Summary: Zero-Shot Query Reformulation for Conversational Search
- Conversational search is gaining popularity with the rise of voice assistants, but suffers from lack of training data. Supervised methods require large labeled datasets which are expensive to obtain.
- Recent work has focused on zero-shot conversational search to avoid dependence on labeled data. However, existing methods have limitations: tied to specific models, lack explainability, and struggle with omitted information.
- This paper proposes a novel Zero-shot Query Reformulation (ZeQR) framework to address these limitations. It leverages machine reading comprehension models to resolve coreference and omission ambiguities in queries without conversational search supervision.
- ZeQR converts the query reformulation task into reading comprehension by posing template questions to identify ambiguous pronouns and fill in omitted information. This makes it model-agnostic and explains how it enhances query understanding.
- Experiments on TREC CAsT datasets show ZeQR consistently outperforms state-of-the-art zero-shot baselines. Analysis reveals the performance boost comes from resolving omission ambiguities.
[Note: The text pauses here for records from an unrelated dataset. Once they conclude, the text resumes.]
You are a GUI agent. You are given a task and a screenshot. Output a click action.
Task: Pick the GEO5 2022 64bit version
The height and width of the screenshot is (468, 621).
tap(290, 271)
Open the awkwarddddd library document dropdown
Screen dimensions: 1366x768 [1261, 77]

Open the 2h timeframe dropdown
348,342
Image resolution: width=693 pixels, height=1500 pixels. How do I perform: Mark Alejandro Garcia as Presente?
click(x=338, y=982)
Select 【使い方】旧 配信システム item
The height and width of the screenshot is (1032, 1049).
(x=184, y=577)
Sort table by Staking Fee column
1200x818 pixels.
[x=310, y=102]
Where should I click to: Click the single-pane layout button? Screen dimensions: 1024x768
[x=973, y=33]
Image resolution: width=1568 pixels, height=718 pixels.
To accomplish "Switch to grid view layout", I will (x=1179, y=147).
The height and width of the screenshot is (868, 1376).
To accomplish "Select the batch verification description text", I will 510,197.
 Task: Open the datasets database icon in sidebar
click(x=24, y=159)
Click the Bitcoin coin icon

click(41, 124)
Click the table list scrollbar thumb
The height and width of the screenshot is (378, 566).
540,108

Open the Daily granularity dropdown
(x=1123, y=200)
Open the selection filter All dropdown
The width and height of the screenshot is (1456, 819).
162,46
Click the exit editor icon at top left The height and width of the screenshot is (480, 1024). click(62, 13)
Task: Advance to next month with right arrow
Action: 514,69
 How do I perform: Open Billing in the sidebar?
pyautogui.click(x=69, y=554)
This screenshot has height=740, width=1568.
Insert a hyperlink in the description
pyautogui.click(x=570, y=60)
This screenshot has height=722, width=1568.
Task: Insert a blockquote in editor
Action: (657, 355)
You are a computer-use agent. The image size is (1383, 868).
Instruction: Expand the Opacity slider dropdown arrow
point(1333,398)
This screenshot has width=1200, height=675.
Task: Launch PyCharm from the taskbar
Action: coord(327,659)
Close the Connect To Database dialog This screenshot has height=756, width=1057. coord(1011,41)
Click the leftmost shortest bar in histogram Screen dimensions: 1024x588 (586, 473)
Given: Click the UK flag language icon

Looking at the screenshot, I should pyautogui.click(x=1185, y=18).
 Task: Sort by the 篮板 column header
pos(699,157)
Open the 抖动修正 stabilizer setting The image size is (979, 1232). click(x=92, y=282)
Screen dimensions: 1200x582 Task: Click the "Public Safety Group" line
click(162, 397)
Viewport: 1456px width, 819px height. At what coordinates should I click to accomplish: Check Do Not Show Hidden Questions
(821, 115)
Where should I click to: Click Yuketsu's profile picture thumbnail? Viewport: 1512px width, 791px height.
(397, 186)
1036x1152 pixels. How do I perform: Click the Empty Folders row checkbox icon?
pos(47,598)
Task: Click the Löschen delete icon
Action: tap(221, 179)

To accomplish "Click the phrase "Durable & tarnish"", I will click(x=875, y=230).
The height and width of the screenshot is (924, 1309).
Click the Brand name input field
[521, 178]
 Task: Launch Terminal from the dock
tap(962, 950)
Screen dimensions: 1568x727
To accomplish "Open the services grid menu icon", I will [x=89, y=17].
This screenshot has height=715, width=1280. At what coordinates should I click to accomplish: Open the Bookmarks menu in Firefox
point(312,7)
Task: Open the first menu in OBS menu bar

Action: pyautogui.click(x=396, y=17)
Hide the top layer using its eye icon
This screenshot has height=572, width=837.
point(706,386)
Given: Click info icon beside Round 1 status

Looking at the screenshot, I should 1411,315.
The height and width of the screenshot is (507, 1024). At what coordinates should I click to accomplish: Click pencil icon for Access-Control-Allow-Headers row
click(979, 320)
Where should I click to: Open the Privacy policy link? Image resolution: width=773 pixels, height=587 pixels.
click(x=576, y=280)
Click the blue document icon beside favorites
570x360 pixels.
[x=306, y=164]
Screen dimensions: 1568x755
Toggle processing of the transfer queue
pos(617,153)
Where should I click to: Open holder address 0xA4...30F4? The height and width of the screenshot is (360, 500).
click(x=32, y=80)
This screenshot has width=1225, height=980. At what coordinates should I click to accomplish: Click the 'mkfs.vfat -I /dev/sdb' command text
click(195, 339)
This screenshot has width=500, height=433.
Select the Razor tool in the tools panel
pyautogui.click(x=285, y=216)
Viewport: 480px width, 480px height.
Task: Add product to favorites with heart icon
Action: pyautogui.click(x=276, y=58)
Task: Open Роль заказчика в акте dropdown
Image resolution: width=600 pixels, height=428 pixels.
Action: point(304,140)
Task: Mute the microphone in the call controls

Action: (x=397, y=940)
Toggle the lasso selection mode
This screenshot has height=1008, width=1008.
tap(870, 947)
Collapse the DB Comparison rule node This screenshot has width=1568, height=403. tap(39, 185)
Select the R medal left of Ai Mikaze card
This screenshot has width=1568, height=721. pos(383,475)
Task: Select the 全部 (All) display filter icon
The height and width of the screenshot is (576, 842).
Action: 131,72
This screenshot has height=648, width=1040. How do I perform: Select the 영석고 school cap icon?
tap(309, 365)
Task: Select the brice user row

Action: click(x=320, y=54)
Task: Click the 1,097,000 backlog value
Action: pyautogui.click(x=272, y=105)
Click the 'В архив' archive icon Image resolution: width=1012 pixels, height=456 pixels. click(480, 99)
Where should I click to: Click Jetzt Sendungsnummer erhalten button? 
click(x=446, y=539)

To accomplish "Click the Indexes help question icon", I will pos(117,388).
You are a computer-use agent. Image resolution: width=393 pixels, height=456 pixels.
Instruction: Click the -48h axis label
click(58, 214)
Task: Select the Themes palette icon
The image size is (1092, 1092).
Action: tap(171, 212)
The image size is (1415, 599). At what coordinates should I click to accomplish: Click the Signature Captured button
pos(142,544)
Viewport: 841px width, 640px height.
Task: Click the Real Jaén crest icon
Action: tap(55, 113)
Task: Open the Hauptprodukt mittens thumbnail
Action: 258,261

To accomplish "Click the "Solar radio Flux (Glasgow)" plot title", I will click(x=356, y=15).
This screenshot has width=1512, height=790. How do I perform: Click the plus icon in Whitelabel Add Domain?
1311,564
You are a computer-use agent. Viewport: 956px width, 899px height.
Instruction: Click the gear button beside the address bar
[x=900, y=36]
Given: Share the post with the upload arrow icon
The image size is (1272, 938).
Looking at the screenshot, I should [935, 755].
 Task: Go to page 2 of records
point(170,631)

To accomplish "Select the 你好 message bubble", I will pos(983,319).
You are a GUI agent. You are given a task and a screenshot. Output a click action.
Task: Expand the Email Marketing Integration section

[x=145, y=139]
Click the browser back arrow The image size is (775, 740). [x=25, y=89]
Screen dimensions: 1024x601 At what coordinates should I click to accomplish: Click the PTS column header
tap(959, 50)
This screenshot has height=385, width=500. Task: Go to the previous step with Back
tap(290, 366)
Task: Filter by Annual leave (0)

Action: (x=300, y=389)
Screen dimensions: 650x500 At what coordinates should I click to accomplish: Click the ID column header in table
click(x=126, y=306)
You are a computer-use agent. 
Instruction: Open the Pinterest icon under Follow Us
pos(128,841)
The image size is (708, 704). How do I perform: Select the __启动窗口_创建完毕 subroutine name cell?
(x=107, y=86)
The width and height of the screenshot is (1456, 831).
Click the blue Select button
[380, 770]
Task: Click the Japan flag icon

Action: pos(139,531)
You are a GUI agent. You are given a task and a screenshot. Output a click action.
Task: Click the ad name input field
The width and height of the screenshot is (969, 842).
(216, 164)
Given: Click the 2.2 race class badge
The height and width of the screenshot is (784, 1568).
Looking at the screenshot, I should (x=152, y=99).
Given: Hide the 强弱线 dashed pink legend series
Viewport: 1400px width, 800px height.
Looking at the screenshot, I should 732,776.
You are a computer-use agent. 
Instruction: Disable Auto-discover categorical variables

- Key advantages of ZeQR are its versatility for any retriever, improved explainability, and effectively handling omissions. It shifts dependency from scarce conversational datasets to abundant reading comprehension data.
- Future work includes exploring different MRC datasets, reducing computational complexity, and testing with large language models like ChatGPT which achieved near human-level performance.
This paper introduces a novel zero-shot query reformulation approach for conversational search that leverages reading comprehension to resolve ambiguities without need for labeled conversational data. Key innovations are its model-agnostic nature, explainability, and omission handling.
disclosure: the Author uses AI to generate rough draft summaries.